Thursday, February 23, 2012

Sermon for Ash Wednesday: Walking Dead and Dirty

"Walking Dead and Dirty"

Preached at House for All Sinners and Saints
Denver, Colorado
Ash Wednesday
22 February 2012

Texts: Joel 2.1-2, 12-17
Psalm 51.1-17
2 Corinthians 5.20-6.10
Matthew 6.1-6, 16-21


~

-For those of you who are new to Ash Wednesday and Lent, and wondering what to give up; or if you’re intimidated by all the “spiritual ninjas” and people reading 800 page Russian novels, let an old pro share a trade secret with you: try just giving up something you don’t like. “What’s my Lenten discipline? I think I’ll give up...doing the dishes…or drinking bad coffee…or watching Fox News!” You might feel like a bratty two-year old; but you’re guaranteed to feel a lot less guilt.

-If I was a two-year old again, I know exactly what I would “give up:” finger-painting. It would be a tough sacrifice. But worth it for the love of Jesus.

◆ Problem 1
Could you repeat the Ash Wednesday sermon text word for word, beginning at the words "-If I was a" and stopping after the words "love of Jesus."?
◆ Problem 2
Which scripture passages does the Ash Wednesday sermon list as its texts?
◆ Problem 3
Can you pick up the Ash Wednesday sermon after its last line and keep it going?

◆ Records

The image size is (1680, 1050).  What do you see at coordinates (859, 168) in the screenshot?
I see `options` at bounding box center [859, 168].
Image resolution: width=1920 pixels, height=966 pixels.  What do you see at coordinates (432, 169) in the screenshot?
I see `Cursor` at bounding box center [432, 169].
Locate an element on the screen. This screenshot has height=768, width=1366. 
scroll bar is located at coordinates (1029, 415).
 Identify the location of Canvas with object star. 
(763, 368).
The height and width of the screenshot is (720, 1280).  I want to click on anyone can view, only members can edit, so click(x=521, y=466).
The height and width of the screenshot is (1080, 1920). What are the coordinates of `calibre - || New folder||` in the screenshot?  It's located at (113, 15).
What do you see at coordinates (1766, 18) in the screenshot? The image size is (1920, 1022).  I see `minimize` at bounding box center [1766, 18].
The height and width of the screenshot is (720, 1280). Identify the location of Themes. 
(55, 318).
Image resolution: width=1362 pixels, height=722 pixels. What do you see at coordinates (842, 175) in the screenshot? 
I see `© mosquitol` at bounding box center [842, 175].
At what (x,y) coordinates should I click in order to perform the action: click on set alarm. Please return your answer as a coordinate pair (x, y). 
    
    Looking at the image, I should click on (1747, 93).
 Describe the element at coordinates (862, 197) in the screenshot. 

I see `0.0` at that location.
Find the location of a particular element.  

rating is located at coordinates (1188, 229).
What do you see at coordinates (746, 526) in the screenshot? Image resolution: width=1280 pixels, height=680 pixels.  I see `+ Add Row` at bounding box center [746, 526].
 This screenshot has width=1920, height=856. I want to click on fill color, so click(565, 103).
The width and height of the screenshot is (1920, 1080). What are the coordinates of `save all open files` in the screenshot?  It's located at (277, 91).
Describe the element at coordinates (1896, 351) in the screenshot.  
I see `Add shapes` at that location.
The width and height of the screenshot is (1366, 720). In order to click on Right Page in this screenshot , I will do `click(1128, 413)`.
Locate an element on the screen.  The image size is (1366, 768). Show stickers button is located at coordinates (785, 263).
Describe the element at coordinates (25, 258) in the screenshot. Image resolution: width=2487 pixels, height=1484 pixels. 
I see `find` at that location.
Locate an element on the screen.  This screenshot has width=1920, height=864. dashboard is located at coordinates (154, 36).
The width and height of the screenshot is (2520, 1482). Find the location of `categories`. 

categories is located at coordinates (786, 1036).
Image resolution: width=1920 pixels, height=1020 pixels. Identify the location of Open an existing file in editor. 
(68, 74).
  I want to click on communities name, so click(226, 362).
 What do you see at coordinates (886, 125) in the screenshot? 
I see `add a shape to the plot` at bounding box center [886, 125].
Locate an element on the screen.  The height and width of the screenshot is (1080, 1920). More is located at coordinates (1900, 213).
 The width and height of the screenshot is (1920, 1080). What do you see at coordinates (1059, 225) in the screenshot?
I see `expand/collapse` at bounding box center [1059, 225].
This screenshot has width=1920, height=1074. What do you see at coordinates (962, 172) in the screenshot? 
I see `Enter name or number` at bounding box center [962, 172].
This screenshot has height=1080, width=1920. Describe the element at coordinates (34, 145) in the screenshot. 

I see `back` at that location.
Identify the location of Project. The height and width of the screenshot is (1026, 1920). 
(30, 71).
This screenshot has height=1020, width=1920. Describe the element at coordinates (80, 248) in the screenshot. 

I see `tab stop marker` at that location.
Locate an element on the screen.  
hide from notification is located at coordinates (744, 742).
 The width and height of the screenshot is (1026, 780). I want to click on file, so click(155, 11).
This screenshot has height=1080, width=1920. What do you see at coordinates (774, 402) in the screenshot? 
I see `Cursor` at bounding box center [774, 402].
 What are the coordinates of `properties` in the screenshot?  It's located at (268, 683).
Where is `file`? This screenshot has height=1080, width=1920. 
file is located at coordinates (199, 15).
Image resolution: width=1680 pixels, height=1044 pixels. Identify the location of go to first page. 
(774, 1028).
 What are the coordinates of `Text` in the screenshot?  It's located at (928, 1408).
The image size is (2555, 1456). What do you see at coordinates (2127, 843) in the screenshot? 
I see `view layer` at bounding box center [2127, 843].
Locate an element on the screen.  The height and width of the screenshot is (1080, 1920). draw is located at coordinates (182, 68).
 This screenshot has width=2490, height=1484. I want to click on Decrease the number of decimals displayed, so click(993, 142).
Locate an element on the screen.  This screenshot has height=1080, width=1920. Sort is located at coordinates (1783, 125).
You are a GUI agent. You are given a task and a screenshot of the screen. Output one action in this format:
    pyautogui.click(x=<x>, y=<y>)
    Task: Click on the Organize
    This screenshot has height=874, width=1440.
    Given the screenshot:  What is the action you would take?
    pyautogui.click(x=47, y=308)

◆ Task output 1
-If I was a two-year old again, I know exactly what I would “give up:” finger-painting. It would be a tough sacrifice. But worth it for the love of Jesus.

◆ Task output 2
Joel 2.1-2, 12-17
Psalm 51.1-17
2 Corinthians 5.20-6.10
Matthew 6.1-6, 16-21

◆ Task output 3
-I hated finger-painting. Hated anything, really, that required me to get icky and slimy. If you’d have asked me back in the day to help impose dirty ashes on people, I’d have said hell no. My parents joked that when I got married, they’d buy me china plates that had those little divider compartments built into it so I could keep my food neatly separated. I'm still waiting for them to come in the mail.

-And while I can stand before you today proudly able to share that I now feel perfectly comfortable smearing dirt on your foreheads, it’s made me think about today’s psalm. Because my automysophobic younger self wasn’t the only one looking for cleanliness. The Psalmist David gives voice to his desperate longing to be “washed thoroughly from his iniquity.”

-And for good reason. As Leonard Cohen sings in a song-that-must-not-be-named now that it's Lent, the great king and hero of Israel, like so many great leaders, was also great at making scandal. This time around, David saw the beautiful Bathsheba bathing on her roof, lures her to the palace where he promptly gets her pregnant, and then sends her husband to the front lines in the war to get killed off. And when the prophet Nathan calls him out, David is contrite and writes the very song we sang to open tonight’s service. Pleading with his God, “create in me a clean heart.”

-For all his rep as a “man after God’s heart,” this gangster version, this Kingpin David feels more real (except for the whole giving your lover's husband a cement bath in the river thing). It feels strangely fitting to pray his words. The words of a fellow sinner.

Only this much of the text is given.